→ REQUIRED WORK: Lines from the one containing "Open the settings gear icon" to the end of the entries below must be reproduced exactly, with both end lines kept and no other line added.

(Stored items)
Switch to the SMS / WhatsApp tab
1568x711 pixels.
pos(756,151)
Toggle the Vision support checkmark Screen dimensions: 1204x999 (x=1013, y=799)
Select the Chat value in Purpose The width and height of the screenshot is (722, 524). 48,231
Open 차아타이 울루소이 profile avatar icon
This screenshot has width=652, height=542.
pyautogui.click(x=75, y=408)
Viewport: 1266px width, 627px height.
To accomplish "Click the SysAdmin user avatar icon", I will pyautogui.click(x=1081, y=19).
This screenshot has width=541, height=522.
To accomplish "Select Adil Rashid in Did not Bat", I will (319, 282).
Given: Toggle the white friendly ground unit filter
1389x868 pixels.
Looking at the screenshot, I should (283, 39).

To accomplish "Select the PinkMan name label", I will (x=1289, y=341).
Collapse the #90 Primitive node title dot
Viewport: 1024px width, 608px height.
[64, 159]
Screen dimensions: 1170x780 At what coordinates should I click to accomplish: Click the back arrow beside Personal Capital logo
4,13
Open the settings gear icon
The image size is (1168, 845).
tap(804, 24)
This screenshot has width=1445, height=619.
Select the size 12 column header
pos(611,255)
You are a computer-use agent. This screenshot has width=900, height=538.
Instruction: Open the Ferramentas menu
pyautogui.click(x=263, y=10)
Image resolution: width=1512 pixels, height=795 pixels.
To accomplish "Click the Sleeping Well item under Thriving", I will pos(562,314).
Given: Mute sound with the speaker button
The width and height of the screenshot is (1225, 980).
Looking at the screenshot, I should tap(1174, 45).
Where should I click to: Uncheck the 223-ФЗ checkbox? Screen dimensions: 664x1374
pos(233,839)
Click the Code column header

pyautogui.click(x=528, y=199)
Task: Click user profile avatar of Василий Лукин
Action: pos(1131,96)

→ RESPONSE AREA:
Open the settings gear icon
The image size is (1168, 845).
tap(804, 24)
This screenshot has width=1445, height=619.
Select the size 12 column header
pos(611,255)
You are a computer-use agent. This screenshot has width=900, height=538.
Instruction: Open the Ferramentas menu
pyautogui.click(x=263, y=10)
Image resolution: width=1512 pixels, height=795 pixels.
To accomplish "Click the Sleeping Well item under Thriving", I will pos(562,314).
Given: Mute sound with the speaker button
The width and height of the screenshot is (1225, 980).
Looking at the screenshot, I should tap(1174, 45).
Where should I click to: Uncheck the 223-ФЗ checkbox? Screen dimensions: 664x1374
pos(233,839)
Click the Code column header

pyautogui.click(x=528, y=199)
Task: Click user profile avatar of Василий Лукин
Action: pos(1131,96)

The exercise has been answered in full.